Content starts

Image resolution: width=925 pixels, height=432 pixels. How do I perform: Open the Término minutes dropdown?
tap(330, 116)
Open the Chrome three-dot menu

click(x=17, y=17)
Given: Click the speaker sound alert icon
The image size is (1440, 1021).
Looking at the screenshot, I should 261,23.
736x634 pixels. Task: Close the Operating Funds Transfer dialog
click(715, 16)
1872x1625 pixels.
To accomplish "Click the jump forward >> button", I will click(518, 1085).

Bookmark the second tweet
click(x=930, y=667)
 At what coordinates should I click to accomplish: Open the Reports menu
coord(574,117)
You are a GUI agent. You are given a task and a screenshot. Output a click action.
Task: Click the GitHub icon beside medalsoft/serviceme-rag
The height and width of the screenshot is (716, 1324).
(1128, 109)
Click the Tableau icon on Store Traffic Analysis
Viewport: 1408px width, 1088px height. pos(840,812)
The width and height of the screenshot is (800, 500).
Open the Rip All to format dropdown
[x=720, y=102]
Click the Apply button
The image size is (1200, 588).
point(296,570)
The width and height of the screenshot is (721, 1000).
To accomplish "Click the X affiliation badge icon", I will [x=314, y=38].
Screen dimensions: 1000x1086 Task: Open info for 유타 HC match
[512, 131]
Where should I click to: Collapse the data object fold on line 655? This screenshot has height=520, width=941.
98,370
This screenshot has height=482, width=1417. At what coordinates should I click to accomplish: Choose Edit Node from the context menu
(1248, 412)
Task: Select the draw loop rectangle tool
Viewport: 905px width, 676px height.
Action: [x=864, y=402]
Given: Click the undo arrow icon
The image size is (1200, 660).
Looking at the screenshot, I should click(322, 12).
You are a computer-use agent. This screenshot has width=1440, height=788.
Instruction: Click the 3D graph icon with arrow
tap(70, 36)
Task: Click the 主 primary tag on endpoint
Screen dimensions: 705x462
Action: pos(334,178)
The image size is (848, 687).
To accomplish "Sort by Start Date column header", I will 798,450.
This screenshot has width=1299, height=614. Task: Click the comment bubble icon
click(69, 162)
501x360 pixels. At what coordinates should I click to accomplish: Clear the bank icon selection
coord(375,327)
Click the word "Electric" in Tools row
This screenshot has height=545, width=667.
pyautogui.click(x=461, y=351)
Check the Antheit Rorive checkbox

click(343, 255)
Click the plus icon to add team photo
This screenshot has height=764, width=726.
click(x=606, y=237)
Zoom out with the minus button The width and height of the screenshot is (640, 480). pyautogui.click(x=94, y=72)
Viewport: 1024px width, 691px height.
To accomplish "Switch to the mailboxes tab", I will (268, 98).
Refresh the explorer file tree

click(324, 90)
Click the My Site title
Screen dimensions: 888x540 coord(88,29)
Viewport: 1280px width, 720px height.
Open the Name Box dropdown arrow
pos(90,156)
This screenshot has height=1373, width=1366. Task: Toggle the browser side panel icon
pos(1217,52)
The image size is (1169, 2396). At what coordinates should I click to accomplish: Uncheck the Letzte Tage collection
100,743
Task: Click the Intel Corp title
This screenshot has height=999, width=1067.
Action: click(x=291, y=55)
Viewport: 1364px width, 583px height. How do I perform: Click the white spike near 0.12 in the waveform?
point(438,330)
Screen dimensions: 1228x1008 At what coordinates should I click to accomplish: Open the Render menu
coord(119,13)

Content ends

▸ **Instructions to follow**
Would you please transcribe each line of the material exactly?

▸ **Task answer**
Image resolution: width=925 pixels, height=432 pixels. How do I perform: Open the Término minutes dropdown?
tap(330, 116)
Open the Chrome three-dot menu

click(x=17, y=17)
Given: Click the speaker sound alert icon
The image size is (1440, 1021).
Looking at the screenshot, I should 261,23.
736x634 pixels. Task: Close the Operating Funds Transfer dialog
click(715, 16)
1872x1625 pixels.
To accomplish "Click the jump forward >> button", I will click(518, 1085).

Bookmark the second tweet
click(x=930, y=667)
 At what coordinates should I click to accomplish: Open the Reports menu
coord(574,117)
You are a GUI agent. You are given a task and a screenshot. Output a click action.
Task: Click the GitHub icon beside medalsoft/serviceme-rag
The height and width of the screenshot is (716, 1324).
(1128, 109)
Click the Tableau icon on Store Traffic Analysis
Viewport: 1408px width, 1088px height. pos(840,812)
The width and height of the screenshot is (800, 500).
Open the Rip All to format dropdown
[x=720, y=102]
Click the Apply button
The image size is (1200, 588).
point(296,570)
The width and height of the screenshot is (721, 1000).
To accomplish "Click the X affiliation badge icon", I will [x=314, y=38].
Screen dimensions: 1000x1086 Task: Open info for 유타 HC match
[512, 131]
Where should I click to: Collapse the data object fold on line 655? This screenshot has height=520, width=941.
98,370
This screenshot has height=482, width=1417. At what coordinates should I click to accomplish: Choose Edit Node from the context menu
(1248, 412)
Task: Select the draw loop rectangle tool
Viewport: 905px width, 676px height.
Action: [x=864, y=402]
Given: Click the undo arrow icon
The image size is (1200, 660).
Looking at the screenshot, I should click(322, 12).
You are a computer-use agent. This screenshot has width=1440, height=788.
Instruction: Click the 3D graph icon with arrow
tap(70, 36)
Task: Click the 主 primary tag on endpoint
Screen dimensions: 705x462
Action: pos(334,178)
The image size is (848, 687).
To accomplish "Sort by Start Date column header", I will 798,450.
This screenshot has width=1299, height=614. Task: Click the comment bubble icon
click(69, 162)
501x360 pixels. At what coordinates should I click to accomplish: Clear the bank icon selection
coord(375,327)
Click the word "Electric" in Tools row
This screenshot has height=545, width=667.
pyautogui.click(x=461, y=351)
Check the Antheit Rorive checkbox

click(343, 255)
Click the plus icon to add team photo
This screenshot has height=764, width=726.
click(x=606, y=237)
Zoom out with the minus button The width and height of the screenshot is (640, 480). pyautogui.click(x=94, y=72)
Viewport: 1024px width, 691px height.
To accomplish "Switch to the mailboxes tab", I will (268, 98).
Refresh the explorer file tree

click(324, 90)
Click the My Site title
Screen dimensions: 888x540 coord(88,29)
Viewport: 1280px width, 720px height.
Open the Name Box dropdown arrow
pos(90,156)
This screenshot has height=1373, width=1366. Task: Toggle the browser side panel icon
pos(1217,52)
The image size is (1169, 2396). At what coordinates should I click to accomplish: Uncheck the Letzte Tage collection
100,743
Task: Click the Intel Corp title
This screenshot has height=999, width=1067.
Action: click(x=291, y=55)
Viewport: 1364px width, 583px height. How do I perform: Click the white spike near 0.12 in the waveform?
point(438,330)
Screen dimensions: 1228x1008 At what coordinates should I click to accomplish: Open the Render menu
coord(119,13)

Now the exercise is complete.